Sticker Schok May Open Innovation in Pharma

Proposals advocating "open" or "collaborative" innovation in pharma R&D are suddenly cropping up throughout the pharma industry in a variety of forums and iterations. J&J's head of global R&D Paul Stoffels talks about it, as does GlaxoSmithKline's Andrew Witty. Not that collaboration itself is news - business development is a mainstay of pharma strategy.

Read our previous article about open innovation. 

These new ideas, however, refer to collaborations in areas where pharma previously feared to tread--at the earliest stages of research, across several companies--and involve sharing of intellectual property. In the past, such ideas were unthinkable, but pharma companies are well aware their R&D models need an overhaul, if for no other reason than sticker shock: Innovator companies spend $90 billion a year on global R&D, but stand to lose $32 billion in cash flow over the next five years as key products go generic. No one expects that they'll be able to compensate for that loss - which means less money for R&D.

Enter the management consulting firm Bain & Co., which also strongly advocates moving the industry toward more collaborative research in this article just published in the most recent issue of IN VIVO. Recently the head of Bain's North American healthcare practice, Chuck Farkas, spoke to IN VIVO Blog about his group's thoughts.

In one of Bain's models, groups of companies would "pool" research and development assets within a disease area or class of compounds, sharing in some manner in the commercial success of any compounds that emerge from the collaboration. Another very different model calls for sharing IP, resources, and talent to identify the best mechanism of action to tackle a particular disease, after which each company would compete separately in the marketplace.

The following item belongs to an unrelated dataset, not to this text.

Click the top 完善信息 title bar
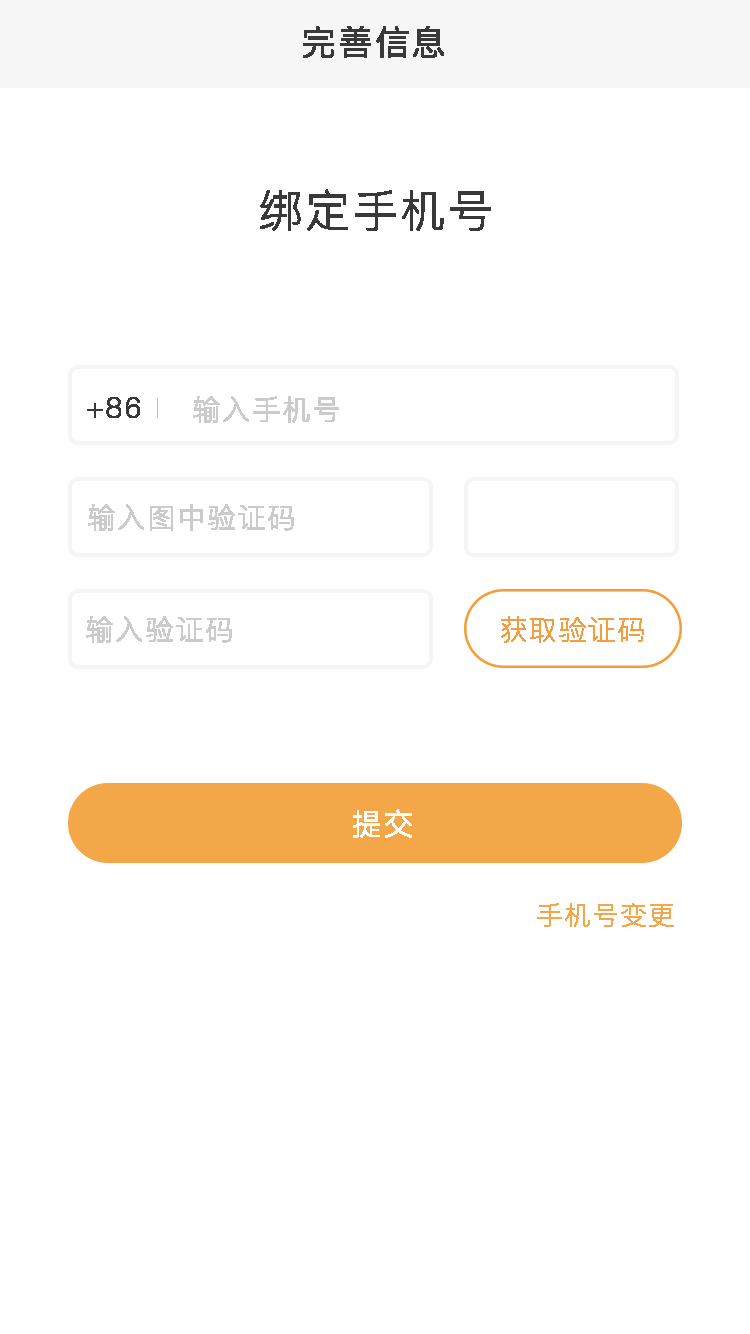This screenshot has height=1334, width=750. tap(374, 43)
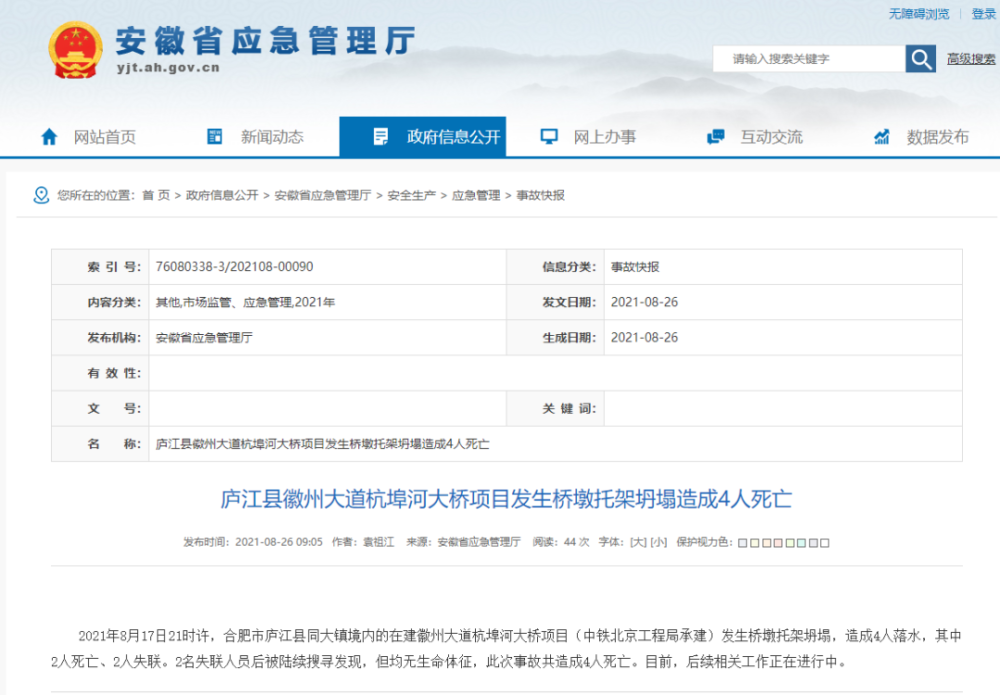Click the 无障碍浏览 accessibility link
The height and width of the screenshot is (695, 1000).
coord(919,14)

That latter kind of open innovation wouldn't necessarily limit the number of companies pursuing particular molecules and therefore wouldn't create systemic efficiency, but it could eliminate duplicate investment in early-stage work and improve productivity by enabling scientists who would normally compete to work together, Farkas explains.

Especially in the latter model, commercial execution would be paramount. Competitors would win on the merits of their science-but the balance of power would likely shift to those with the most cunning in the market. That's what happened in the consumer goods and certain sub-sets of the IT industries, where R&D pooling became a norm.

Today's pharmaceutical R&D model, which industry is gradually restructuring, was formed around a bubble that has burst, Farkas observes. Companies are "asking how to share more of the R&D" he says. "There is massive pressure to be far more rational in R&D."

Bain's ideas are part of a trend, of course, at least rhetorically. In a February 13 speech at Harvard Medical School, GSK's Witty advocated patent pooling-that is when patent owners agree to license their patents to others-and said GSK is doing just that with assets aimed at treating certain neglected tropical diseases.

The head of global R&D at J&J, Paul Stoffels, a Belgian physician, has also been writing about and speaking publicly on what he calls "open innovation," in which pharma companies network "across internal organizational disciplines and geographies" and externally as well "to share in both the benefits and costs of innovation."

The extent of their commitments isn't clear, however. Witty's remarks received considerable publicity-but GSK's program is directed at markets that don't generate much profit, for big pharma anyway. And J&J's minimal efforts involve small steps in niche markets.

But Farkas and others are adamant: the pressure of driving earnings as revenues fall "will force companies to look at dramatically different R&D models." And as they do, commercial competence--itself evolving in response to external pressure--will take on a whole new meaning.